When moving away from outdated, paper-based processes and replacing them with streamlined, paperless A/P, the digital platform you choose (most likely an automation solution) also needs to be supported by your internal control best practices.
Paperless A/P controls
Here are some of the internal control best practices Young said need to be reviewed and updated if you’re pursuing a paperless A/P process:
- Create a defined approval authorization chart. “You have to specify who can authorize what, who can approve what [and] what has to be done, in writing by position [not by a specific person],” he said. That documentation can be kept in an accessible digital file.
- Make sure there’s separation of duties. “No one person can be in complete charge of any one transaction,” Young said.
- Create a regular rotation of payables process responsibilities.
- Create in-process approvals and verification, and establish data-related control points at critical parts of the payables process.
- Implement an identification system for assets brought into the company, with responsibility assigned to a group or person. This includes outlining provisions of purchases and assigning a processing control number to them.

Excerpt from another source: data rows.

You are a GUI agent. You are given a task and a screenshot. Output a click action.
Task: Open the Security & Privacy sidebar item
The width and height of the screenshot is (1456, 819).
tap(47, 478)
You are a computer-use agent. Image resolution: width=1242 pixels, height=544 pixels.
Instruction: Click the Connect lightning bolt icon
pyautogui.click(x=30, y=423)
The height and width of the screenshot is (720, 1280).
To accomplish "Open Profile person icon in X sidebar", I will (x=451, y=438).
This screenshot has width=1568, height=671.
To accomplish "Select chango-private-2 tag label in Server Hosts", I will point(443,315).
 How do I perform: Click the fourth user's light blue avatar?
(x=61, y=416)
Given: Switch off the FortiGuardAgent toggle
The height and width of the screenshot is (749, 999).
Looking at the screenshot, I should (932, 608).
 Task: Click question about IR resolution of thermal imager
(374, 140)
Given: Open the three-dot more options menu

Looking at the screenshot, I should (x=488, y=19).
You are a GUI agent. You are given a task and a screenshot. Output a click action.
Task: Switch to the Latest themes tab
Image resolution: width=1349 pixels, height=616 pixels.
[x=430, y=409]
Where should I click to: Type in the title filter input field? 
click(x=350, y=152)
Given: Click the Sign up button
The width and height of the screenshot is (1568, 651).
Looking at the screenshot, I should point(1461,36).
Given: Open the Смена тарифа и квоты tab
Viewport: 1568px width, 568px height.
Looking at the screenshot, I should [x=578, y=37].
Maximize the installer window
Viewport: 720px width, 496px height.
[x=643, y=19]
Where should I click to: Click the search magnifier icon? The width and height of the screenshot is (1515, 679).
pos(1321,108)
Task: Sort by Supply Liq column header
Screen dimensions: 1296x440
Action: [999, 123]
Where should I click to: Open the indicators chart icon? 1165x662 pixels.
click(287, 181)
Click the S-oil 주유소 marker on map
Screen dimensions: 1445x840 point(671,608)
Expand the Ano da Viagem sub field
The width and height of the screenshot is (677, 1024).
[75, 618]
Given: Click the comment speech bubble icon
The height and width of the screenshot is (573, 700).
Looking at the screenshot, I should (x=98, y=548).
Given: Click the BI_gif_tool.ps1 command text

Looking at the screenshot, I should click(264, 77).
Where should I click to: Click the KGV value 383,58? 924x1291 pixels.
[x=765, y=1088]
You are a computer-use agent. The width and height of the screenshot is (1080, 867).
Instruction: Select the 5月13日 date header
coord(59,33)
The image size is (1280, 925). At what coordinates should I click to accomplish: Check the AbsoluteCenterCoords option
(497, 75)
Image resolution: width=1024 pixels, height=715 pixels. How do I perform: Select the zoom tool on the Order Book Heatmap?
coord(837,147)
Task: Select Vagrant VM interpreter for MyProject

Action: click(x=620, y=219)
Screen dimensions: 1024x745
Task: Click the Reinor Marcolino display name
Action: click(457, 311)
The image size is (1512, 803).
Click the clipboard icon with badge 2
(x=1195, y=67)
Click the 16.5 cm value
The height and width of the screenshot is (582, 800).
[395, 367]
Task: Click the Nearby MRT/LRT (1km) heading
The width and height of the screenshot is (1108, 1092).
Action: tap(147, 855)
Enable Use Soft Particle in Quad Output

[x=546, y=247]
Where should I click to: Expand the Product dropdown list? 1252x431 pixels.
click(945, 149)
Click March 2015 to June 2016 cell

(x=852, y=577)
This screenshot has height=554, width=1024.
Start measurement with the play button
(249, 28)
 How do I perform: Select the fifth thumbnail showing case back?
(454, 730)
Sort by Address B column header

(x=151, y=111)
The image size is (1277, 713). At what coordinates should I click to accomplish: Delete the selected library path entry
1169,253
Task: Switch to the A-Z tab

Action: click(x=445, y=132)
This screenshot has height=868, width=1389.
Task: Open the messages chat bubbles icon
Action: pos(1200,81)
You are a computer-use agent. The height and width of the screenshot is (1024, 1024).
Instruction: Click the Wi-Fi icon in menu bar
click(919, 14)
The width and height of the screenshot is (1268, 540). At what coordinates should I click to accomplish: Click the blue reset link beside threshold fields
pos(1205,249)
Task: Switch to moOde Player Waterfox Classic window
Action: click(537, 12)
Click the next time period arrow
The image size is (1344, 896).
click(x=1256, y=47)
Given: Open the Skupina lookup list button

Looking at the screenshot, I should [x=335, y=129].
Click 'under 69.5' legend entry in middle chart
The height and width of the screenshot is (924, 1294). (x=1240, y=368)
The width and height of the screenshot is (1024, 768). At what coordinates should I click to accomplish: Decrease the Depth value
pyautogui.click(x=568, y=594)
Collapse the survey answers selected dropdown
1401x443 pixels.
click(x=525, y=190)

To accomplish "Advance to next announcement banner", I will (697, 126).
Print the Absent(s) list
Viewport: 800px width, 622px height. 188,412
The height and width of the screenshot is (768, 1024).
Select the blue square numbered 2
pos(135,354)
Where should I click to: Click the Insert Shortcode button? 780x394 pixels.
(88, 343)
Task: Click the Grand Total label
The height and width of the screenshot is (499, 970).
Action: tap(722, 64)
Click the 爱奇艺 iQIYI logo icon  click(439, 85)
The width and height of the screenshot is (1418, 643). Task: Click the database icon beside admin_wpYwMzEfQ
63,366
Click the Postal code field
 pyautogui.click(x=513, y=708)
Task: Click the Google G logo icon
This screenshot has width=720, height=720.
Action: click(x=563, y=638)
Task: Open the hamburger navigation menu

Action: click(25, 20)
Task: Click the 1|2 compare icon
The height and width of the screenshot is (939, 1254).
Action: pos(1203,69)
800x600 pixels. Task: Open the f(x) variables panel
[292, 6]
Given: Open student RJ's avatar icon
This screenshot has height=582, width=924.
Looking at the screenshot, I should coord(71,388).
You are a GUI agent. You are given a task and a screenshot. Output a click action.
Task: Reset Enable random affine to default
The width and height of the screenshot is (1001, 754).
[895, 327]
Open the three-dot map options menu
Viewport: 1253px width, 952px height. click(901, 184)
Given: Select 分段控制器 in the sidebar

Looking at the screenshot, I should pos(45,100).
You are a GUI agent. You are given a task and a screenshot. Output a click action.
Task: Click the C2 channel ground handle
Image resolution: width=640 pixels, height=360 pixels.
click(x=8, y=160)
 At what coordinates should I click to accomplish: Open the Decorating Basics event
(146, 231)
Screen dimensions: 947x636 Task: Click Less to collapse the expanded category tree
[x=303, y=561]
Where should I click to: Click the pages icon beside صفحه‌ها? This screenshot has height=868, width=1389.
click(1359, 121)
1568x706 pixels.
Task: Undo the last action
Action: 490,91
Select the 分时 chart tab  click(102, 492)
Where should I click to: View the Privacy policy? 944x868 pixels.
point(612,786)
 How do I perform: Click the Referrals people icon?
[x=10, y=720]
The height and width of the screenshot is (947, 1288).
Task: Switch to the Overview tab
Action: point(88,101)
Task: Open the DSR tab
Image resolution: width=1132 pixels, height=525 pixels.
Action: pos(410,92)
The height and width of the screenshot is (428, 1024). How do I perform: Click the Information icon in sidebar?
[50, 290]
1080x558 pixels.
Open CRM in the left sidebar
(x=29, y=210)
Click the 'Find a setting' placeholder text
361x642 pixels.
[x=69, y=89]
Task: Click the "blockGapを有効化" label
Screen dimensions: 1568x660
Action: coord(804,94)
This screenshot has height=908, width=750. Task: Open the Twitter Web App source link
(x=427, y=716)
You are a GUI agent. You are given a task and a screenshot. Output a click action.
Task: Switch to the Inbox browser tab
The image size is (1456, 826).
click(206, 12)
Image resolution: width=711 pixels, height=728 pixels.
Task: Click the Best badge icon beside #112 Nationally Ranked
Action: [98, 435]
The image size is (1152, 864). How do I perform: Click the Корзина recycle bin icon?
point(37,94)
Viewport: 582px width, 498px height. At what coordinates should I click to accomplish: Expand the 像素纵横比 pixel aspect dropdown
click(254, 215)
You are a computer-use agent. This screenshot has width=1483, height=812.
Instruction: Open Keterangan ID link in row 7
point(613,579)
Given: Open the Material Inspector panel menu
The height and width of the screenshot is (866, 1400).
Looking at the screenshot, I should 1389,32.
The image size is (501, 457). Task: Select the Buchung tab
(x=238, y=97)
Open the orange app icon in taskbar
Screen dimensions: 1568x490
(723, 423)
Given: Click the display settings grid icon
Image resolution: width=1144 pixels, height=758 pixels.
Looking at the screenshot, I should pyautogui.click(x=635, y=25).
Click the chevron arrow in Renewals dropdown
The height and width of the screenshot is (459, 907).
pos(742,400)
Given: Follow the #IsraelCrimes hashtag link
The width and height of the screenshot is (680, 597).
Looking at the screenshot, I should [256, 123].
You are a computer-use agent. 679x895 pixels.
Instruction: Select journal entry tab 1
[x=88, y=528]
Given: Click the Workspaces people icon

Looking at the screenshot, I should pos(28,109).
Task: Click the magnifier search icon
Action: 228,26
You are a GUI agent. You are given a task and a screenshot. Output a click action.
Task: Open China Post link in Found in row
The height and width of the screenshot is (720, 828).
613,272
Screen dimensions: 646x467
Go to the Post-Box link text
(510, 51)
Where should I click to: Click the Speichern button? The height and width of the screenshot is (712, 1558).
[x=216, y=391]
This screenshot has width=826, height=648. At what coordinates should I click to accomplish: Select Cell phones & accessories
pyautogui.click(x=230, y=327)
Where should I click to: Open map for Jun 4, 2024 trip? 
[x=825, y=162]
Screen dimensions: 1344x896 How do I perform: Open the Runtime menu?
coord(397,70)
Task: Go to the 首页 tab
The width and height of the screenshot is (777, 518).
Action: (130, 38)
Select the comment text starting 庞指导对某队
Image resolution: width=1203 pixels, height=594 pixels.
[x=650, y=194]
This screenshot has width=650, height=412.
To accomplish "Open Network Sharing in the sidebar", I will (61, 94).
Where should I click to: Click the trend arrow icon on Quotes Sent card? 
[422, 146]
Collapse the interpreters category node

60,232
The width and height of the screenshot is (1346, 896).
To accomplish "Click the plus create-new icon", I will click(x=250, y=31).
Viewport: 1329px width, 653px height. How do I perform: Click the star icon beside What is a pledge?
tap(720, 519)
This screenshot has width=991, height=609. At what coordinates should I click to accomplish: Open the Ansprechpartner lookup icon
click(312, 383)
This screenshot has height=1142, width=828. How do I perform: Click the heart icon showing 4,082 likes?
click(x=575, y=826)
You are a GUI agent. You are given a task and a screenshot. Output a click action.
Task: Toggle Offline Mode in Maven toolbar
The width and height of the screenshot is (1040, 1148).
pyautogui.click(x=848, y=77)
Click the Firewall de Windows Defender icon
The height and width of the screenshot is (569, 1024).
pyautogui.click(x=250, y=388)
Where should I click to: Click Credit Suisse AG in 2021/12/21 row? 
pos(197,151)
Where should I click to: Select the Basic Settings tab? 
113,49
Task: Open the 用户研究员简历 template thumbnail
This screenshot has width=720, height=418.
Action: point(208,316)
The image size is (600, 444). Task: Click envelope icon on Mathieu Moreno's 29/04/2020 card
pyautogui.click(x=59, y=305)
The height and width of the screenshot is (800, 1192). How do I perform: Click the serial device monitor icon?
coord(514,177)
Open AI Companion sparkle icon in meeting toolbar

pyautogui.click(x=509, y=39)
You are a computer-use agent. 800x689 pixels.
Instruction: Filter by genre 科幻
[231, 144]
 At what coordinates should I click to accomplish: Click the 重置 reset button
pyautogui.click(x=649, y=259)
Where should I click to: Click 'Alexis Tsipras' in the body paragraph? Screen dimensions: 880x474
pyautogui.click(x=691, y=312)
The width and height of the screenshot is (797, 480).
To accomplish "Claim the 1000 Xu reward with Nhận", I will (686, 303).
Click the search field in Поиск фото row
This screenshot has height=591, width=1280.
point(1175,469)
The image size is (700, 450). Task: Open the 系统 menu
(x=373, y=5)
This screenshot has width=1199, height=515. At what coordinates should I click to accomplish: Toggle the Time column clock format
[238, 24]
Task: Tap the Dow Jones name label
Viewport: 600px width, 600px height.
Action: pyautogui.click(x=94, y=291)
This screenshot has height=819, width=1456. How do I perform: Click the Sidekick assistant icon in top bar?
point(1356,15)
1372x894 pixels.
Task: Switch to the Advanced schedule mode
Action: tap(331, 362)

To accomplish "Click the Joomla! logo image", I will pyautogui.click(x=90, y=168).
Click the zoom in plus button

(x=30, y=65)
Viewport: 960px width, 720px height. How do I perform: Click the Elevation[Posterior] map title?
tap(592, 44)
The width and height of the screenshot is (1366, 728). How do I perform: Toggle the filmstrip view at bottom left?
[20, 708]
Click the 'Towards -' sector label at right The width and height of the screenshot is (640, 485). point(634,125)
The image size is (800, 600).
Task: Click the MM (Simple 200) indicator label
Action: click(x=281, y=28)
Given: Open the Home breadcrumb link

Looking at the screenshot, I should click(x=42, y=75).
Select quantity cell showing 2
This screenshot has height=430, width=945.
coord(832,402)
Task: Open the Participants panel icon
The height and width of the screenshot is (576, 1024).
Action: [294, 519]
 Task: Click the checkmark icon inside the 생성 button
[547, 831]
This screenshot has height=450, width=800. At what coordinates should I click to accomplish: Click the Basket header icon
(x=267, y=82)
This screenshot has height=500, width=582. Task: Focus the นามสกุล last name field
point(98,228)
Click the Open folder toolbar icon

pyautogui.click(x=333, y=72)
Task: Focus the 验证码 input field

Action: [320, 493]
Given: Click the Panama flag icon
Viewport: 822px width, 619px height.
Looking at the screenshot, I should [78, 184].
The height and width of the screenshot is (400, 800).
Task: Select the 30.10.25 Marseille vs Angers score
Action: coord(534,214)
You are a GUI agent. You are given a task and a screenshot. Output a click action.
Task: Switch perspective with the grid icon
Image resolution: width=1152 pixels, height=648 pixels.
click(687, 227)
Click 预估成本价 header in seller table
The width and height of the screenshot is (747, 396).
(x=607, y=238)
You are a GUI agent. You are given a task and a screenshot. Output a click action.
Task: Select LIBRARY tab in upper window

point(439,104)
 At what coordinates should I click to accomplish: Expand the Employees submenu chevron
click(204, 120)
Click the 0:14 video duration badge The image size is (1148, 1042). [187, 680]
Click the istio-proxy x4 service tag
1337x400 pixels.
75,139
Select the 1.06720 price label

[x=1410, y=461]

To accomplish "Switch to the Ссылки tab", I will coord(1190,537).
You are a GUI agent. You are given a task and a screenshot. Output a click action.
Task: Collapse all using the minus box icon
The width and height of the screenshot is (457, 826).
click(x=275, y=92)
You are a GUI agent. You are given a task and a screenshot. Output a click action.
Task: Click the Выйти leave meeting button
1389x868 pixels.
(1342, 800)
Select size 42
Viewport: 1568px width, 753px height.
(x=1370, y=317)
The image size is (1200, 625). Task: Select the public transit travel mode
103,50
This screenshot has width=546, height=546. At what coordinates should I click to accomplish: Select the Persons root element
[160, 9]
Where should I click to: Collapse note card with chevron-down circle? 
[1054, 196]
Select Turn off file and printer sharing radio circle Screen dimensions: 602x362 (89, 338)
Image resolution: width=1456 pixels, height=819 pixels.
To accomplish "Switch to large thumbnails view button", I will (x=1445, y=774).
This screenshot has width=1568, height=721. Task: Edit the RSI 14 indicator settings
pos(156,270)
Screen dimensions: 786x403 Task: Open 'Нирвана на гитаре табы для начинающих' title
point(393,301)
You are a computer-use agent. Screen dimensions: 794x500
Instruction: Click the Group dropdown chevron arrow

- Implement a clear data management and file retention policy, including a policy for interfacing files with the general ledger, and
- Implement a system of independent verifications of authorizations and purchase orders.
Because the place where most A/P errors occur is when companies receive goods and services, according to Young, he also recommends:
- establishing a centralized receiving point
- electronically maintaining pending receipts
- digitally verifying receipts with purchase orders
- generating electronic receiving reports with processing control numbers, and
- ensuring all receiving activities are verified to avoid discrepancies.